[Word and element locating data]
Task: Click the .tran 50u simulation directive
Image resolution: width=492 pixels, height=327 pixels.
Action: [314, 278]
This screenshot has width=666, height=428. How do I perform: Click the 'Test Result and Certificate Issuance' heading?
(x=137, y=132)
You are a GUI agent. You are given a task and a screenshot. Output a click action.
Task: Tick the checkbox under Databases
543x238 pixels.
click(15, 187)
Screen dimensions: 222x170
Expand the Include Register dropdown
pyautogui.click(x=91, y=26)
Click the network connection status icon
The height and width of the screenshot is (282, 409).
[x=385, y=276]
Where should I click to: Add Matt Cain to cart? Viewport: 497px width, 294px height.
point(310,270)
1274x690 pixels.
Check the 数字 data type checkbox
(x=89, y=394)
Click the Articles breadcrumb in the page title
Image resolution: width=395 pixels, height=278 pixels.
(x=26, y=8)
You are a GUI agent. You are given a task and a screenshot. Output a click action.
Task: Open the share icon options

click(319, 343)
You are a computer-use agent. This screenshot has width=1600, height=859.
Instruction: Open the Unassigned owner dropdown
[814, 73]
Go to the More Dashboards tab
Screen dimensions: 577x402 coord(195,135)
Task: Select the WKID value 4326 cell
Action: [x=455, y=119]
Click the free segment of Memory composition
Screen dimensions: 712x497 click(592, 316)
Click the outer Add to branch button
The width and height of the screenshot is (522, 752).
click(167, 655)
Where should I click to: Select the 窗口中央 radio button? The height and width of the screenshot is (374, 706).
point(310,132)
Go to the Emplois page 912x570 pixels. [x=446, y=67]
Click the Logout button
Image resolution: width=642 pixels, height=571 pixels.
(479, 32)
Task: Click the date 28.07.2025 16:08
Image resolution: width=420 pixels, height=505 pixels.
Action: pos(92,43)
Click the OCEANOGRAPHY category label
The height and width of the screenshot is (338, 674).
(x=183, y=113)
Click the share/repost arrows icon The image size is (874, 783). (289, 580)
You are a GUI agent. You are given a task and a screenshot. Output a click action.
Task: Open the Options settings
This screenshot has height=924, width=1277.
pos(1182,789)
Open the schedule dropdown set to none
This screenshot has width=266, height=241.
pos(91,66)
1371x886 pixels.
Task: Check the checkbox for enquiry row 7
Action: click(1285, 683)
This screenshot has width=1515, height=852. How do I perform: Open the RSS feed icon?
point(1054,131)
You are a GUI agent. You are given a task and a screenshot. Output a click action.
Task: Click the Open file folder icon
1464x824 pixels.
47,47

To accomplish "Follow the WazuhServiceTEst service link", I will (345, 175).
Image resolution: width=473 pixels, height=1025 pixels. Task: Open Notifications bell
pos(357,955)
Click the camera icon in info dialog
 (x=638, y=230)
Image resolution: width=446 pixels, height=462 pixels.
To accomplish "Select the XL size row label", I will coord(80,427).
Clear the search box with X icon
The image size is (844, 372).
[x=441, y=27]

Task objective:
Find each line in the material above that contains the string "checkbox", and copy those lines out.

Answer below:
Task: Tick the checkbox under Databases
Check the 数字 data type checkbox
Task: Check the checkbox for enquiry row 7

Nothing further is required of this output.